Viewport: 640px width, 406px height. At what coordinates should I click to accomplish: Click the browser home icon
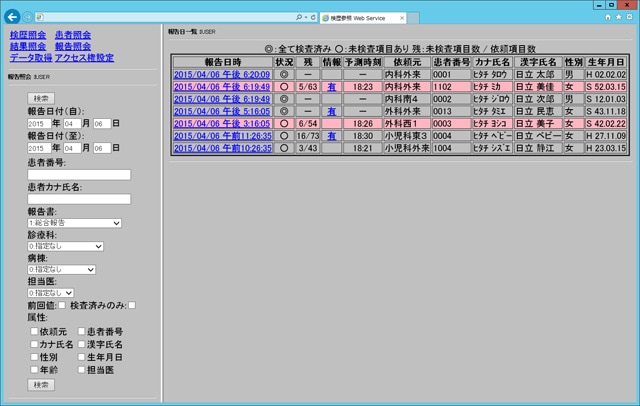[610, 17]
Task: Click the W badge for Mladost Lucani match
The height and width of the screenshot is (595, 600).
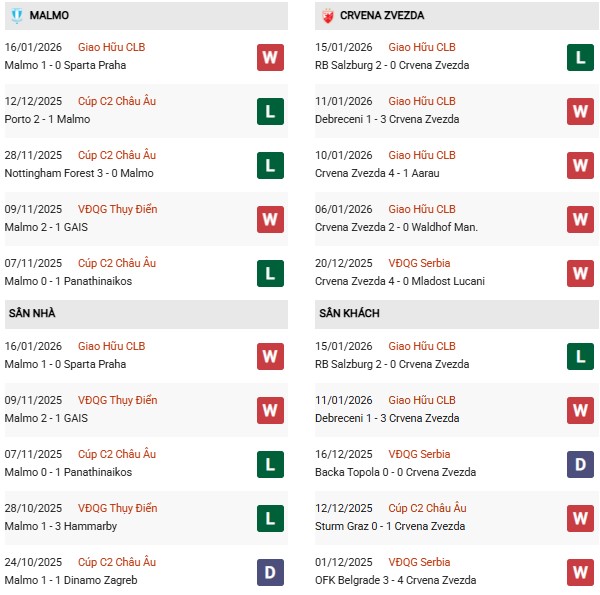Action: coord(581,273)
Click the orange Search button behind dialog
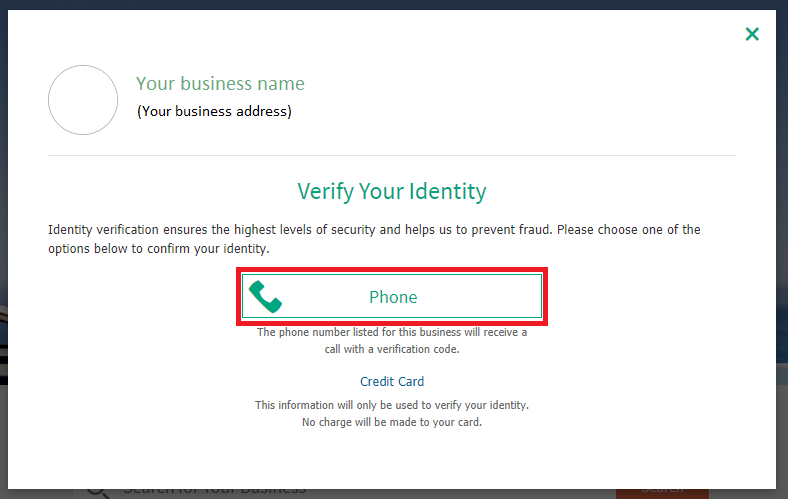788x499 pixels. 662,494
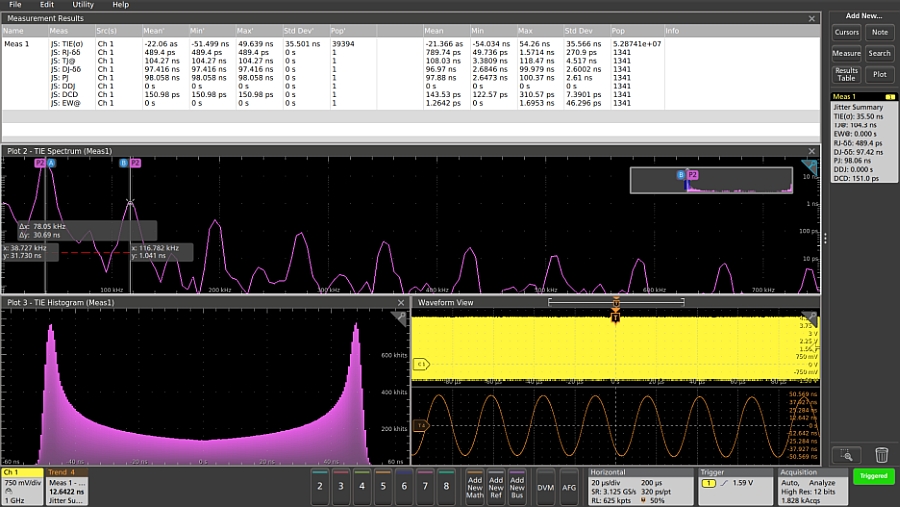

-- Exercise requirements --
Identify each line above that holds the word "width" and copy it out.

-- Solved problem --
Viewport: 640px width, 406px height. At what coordinates should I click to accomplish: Click the browser home icon
The height and width of the screenshot is (595, 600).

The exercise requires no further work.